Description of the task: Copy the result of filtering the entries below for lines that include the string "agent".

Recorded information:

_____

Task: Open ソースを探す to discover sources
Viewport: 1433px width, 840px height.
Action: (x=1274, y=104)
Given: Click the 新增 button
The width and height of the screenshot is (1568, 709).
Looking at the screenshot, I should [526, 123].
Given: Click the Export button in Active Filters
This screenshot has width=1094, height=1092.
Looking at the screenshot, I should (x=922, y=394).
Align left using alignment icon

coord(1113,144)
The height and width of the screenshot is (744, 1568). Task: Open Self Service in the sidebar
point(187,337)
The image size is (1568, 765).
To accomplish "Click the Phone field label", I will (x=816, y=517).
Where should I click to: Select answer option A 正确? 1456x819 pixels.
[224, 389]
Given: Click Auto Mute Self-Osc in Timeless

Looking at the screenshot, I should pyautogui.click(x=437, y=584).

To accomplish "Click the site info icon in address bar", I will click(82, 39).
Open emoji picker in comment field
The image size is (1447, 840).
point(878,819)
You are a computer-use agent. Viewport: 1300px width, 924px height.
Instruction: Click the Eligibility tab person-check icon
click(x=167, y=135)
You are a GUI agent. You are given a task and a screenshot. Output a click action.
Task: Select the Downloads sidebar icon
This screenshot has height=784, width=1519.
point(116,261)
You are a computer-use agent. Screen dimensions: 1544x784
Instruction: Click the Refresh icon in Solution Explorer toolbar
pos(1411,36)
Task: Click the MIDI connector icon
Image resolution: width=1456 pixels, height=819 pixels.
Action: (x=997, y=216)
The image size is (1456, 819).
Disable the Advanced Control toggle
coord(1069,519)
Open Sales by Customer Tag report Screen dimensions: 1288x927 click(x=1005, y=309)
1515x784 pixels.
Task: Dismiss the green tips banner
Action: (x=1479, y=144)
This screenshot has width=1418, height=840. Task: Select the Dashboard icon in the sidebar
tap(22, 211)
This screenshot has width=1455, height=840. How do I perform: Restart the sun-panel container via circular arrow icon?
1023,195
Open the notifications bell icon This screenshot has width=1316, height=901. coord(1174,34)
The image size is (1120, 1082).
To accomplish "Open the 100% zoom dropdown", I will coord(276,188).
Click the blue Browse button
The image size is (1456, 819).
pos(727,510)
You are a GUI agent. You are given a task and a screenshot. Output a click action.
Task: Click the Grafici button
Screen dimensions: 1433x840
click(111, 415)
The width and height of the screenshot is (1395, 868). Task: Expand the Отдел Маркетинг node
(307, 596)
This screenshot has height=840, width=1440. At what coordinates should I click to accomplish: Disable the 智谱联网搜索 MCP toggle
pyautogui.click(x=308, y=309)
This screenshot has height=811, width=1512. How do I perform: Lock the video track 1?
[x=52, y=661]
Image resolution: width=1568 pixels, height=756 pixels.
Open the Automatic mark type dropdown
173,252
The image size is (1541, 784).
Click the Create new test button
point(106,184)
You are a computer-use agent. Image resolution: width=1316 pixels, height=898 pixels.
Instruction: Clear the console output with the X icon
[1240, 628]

_____

Result of the task:
You are a computer-use agent. Viewport: 1300px width, 924px height.
You are a GUI agent. You are given a task and a screenshot. Output a click action.
You are a computer-use agent. Screen dimensions: 1544x784
You are a GUI agent. You are given a task and a screenshot. Output a click action.
You are a computer-use agent. Image resolution: width=1316 pixels, height=898 pixels.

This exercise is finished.